**Description of the task**
Look below for the line containing "mail@mercy-partners.org (115, 2323)"; from there through the line containing "Video Galeri (30, 54)", both lines included, please set down each line exactly and nothing else.

#### Extracted records

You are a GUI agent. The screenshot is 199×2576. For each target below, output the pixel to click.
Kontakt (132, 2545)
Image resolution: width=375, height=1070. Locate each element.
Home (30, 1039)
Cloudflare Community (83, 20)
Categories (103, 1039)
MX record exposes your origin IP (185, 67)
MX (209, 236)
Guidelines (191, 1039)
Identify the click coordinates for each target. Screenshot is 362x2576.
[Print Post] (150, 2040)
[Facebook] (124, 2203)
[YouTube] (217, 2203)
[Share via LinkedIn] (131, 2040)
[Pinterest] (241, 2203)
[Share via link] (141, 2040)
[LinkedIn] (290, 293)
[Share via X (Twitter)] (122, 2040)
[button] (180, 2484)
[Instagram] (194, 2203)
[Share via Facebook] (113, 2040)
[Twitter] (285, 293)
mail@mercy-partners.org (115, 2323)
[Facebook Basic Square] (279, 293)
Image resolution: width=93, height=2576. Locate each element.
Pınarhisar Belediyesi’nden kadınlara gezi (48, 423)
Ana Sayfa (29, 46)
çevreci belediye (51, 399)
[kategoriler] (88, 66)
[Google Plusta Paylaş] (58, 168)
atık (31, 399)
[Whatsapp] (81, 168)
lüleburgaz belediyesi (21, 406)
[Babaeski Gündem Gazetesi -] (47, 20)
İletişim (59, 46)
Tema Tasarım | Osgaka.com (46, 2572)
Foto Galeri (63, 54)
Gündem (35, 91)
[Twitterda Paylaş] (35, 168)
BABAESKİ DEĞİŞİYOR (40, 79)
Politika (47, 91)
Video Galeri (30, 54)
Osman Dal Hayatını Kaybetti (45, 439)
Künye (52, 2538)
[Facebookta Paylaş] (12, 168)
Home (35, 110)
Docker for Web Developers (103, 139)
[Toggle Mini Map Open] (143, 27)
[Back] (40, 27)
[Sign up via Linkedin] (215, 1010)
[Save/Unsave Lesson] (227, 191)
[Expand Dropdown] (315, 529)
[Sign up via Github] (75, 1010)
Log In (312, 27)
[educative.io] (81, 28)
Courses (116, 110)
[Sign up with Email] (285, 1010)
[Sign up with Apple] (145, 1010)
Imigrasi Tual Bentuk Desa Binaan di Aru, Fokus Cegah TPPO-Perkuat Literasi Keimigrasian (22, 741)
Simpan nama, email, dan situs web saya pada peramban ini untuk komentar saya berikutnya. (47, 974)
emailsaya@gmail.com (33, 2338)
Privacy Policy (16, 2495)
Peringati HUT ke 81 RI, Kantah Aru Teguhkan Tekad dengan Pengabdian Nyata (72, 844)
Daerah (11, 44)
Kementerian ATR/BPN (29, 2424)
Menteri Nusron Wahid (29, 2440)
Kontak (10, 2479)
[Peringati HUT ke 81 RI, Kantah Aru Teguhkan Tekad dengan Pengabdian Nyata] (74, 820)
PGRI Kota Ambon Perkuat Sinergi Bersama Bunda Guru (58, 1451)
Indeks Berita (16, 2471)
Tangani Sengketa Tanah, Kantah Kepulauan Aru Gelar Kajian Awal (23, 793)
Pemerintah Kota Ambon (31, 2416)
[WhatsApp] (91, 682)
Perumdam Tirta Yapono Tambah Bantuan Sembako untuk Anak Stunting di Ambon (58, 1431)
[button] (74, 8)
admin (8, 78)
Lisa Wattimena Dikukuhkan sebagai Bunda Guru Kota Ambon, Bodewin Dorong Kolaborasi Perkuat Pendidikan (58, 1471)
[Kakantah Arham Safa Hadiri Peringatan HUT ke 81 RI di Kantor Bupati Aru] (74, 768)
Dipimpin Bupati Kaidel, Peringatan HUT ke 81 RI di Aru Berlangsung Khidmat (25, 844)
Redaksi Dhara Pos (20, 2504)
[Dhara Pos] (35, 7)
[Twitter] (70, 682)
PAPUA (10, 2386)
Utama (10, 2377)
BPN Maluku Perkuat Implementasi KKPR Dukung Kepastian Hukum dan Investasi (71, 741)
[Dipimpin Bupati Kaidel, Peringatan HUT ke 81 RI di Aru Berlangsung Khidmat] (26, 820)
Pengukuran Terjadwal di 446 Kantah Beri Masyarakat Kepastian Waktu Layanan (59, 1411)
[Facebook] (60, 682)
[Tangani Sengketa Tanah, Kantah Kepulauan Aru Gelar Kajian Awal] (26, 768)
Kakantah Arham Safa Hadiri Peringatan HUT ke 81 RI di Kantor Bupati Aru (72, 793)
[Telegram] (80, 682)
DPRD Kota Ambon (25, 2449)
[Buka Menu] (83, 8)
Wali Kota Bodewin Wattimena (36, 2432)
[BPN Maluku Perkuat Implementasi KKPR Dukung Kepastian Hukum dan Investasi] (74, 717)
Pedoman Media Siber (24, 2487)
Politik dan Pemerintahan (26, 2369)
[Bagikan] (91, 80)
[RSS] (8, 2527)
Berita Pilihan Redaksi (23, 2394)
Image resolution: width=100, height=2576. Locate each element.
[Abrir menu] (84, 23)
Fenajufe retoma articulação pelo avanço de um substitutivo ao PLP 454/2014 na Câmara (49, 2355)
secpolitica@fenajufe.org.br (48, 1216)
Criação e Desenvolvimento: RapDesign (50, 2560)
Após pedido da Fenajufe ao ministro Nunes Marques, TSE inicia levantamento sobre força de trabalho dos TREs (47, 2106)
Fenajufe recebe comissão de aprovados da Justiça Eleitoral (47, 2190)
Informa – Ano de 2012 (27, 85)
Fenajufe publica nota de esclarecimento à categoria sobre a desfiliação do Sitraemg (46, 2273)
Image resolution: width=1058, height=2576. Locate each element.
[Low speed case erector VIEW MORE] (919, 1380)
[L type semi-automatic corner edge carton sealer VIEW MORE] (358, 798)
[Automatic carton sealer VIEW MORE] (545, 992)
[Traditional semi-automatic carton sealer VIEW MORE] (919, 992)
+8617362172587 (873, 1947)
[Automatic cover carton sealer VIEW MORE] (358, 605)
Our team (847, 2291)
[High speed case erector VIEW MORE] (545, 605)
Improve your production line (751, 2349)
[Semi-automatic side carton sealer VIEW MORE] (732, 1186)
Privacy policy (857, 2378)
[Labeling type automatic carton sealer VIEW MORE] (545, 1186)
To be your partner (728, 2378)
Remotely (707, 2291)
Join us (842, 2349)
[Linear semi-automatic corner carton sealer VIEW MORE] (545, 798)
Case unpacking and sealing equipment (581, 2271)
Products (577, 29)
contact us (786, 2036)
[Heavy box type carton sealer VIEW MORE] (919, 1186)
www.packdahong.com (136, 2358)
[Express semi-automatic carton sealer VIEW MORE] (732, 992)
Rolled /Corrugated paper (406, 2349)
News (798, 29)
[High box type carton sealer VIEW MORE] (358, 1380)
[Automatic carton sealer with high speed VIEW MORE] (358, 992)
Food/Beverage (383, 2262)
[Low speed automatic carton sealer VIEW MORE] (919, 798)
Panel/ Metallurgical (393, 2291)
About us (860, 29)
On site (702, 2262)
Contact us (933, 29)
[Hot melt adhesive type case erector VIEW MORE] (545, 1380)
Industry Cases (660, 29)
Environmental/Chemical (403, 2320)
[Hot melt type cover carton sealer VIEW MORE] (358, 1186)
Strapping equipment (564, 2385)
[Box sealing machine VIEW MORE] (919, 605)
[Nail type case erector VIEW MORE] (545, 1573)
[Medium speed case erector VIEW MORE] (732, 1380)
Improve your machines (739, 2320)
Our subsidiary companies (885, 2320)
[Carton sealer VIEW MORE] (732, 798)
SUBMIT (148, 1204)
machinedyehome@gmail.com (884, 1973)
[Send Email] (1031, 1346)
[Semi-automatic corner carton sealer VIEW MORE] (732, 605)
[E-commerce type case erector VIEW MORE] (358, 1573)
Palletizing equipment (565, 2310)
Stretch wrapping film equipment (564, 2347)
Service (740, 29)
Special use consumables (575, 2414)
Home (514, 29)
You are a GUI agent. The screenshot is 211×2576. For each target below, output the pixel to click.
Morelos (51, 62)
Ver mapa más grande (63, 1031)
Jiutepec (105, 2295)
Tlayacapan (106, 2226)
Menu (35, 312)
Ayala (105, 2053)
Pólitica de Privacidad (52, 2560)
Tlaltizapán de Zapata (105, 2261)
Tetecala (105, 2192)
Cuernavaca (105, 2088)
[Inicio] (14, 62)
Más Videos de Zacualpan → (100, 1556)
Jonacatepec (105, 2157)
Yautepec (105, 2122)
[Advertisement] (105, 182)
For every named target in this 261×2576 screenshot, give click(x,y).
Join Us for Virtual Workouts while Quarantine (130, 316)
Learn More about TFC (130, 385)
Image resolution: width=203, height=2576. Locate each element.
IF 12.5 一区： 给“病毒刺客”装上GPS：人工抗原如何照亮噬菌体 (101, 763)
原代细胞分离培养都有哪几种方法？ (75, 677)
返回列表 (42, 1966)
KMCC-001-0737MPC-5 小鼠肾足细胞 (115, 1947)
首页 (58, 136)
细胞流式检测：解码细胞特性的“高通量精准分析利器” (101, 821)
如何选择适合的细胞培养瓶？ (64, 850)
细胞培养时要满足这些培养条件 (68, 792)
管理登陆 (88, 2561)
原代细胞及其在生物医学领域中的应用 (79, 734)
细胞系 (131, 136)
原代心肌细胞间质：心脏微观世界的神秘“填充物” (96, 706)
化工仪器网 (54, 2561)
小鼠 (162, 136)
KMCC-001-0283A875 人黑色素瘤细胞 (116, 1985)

########

**Completed task**
mail@mercy-partners.org (115, 2323)
[Facebook Basic Square] (279, 293)
Image resolution: width=93, height=2576. Locate each element.
Pınarhisar Belediyesi’nden kadınlara gezi (48, 423)
Ana Sayfa (29, 46)
çevreci belediye (51, 399)
[kategoriler] (88, 66)
[Google Plusta Paylaş] (58, 168)
atık (31, 399)
[Whatsapp] (81, 168)
lüleburgaz belediyesi (21, 406)
[Babaeski Gündem Gazetesi -] (47, 20)
İletişim (59, 46)
Tema Tasarım | Osgaka.com (46, 2572)
Foto Galeri (63, 54)
Gündem (35, 91)
[Twitterda Paylaş] (35, 168)
BABAESKİ DEĞİŞİYOR (40, 79)
Politika (47, 91)
Video Galeri (30, 54)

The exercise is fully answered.